_Prompt_: Please print exactly the lines from the one containing "Given: Open the @FernandoMoo... handle link" through the last line of the records, and only those. Leave out any pictures.

_Records for the exercise_:

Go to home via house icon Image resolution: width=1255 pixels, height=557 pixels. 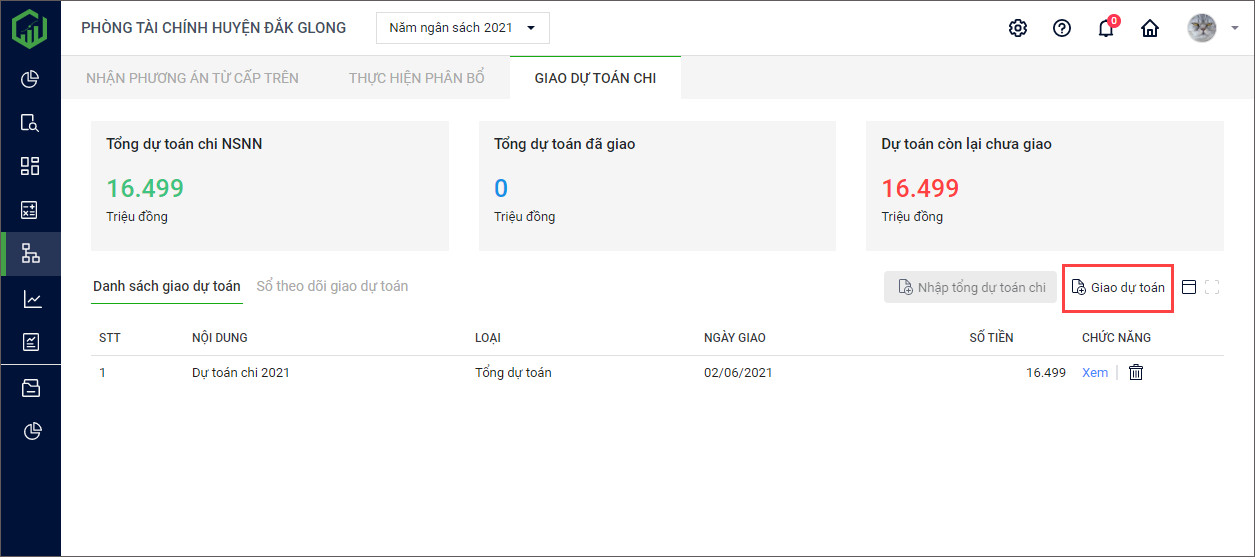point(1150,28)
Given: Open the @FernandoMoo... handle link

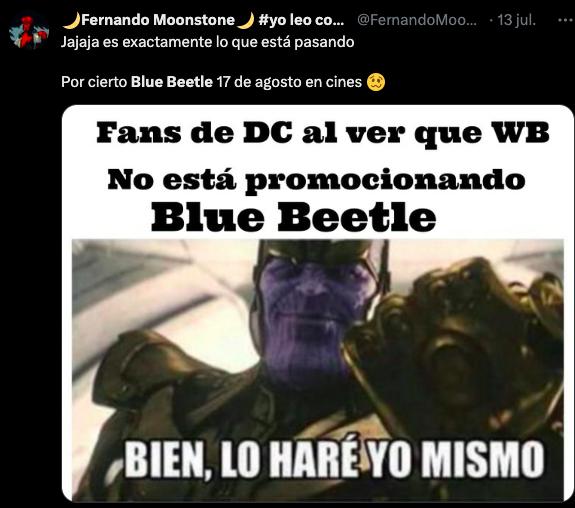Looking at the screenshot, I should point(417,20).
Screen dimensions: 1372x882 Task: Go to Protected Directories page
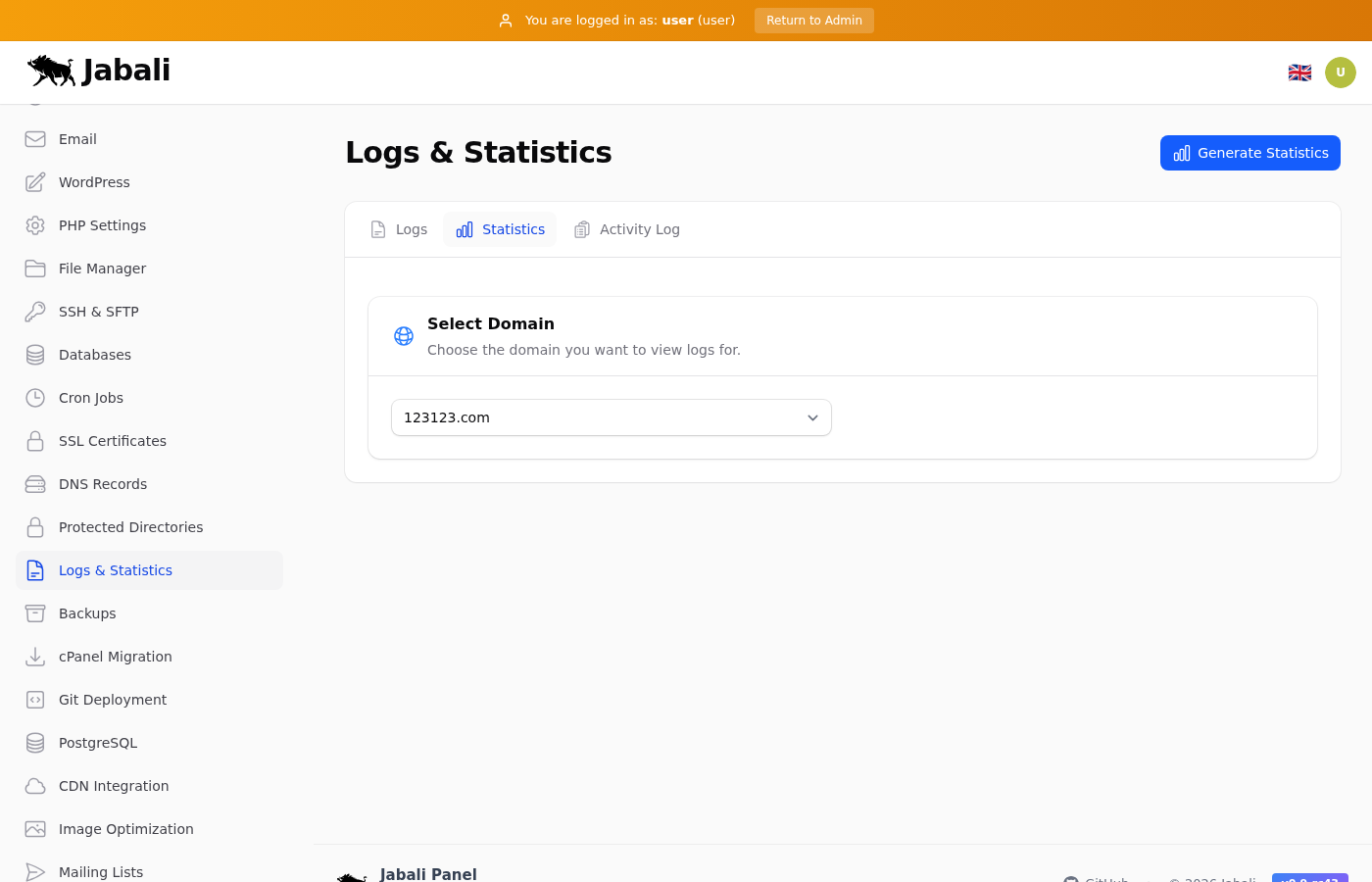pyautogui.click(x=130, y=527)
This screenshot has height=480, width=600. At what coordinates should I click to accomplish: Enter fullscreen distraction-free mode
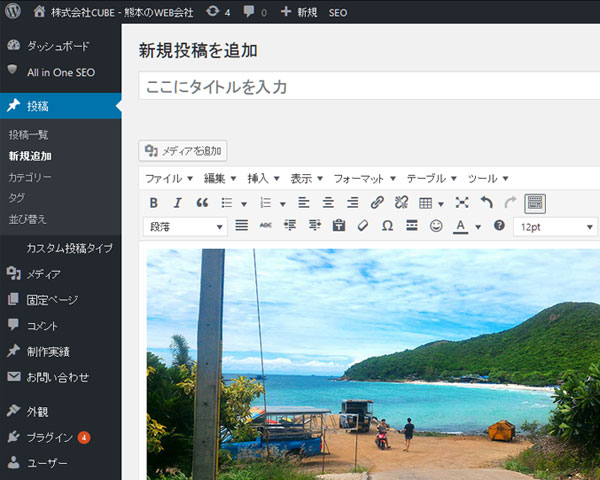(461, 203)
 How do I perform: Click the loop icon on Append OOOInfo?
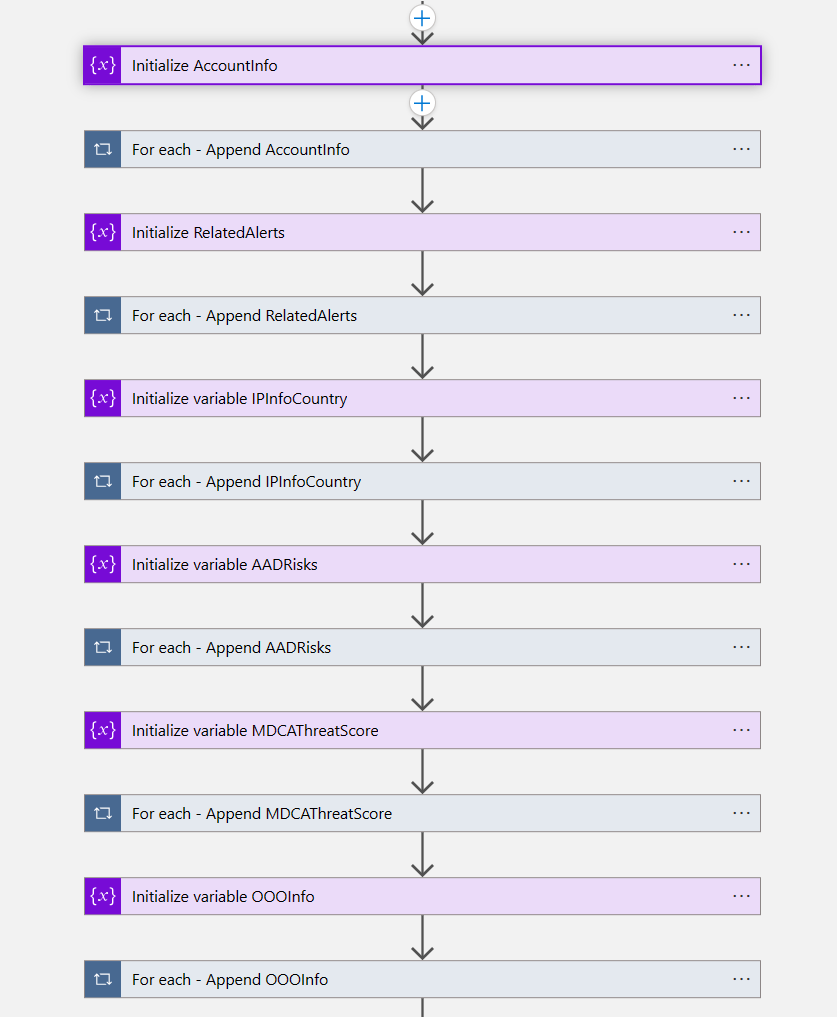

_Solution for this exercise_:
Given: Open the @FernandoMoo... handle link

Looking at the screenshot, I should point(417,20).
Screen dimensions: 1372x882 Task: Go to Protected Directories page
pyautogui.click(x=130, y=527)
This screenshot has height=480, width=600. At what coordinates should I click to accomplish: Enter fullscreen distraction-free mode
(461, 203)
 How do I perform: Click the loop icon on Append OOOInfo?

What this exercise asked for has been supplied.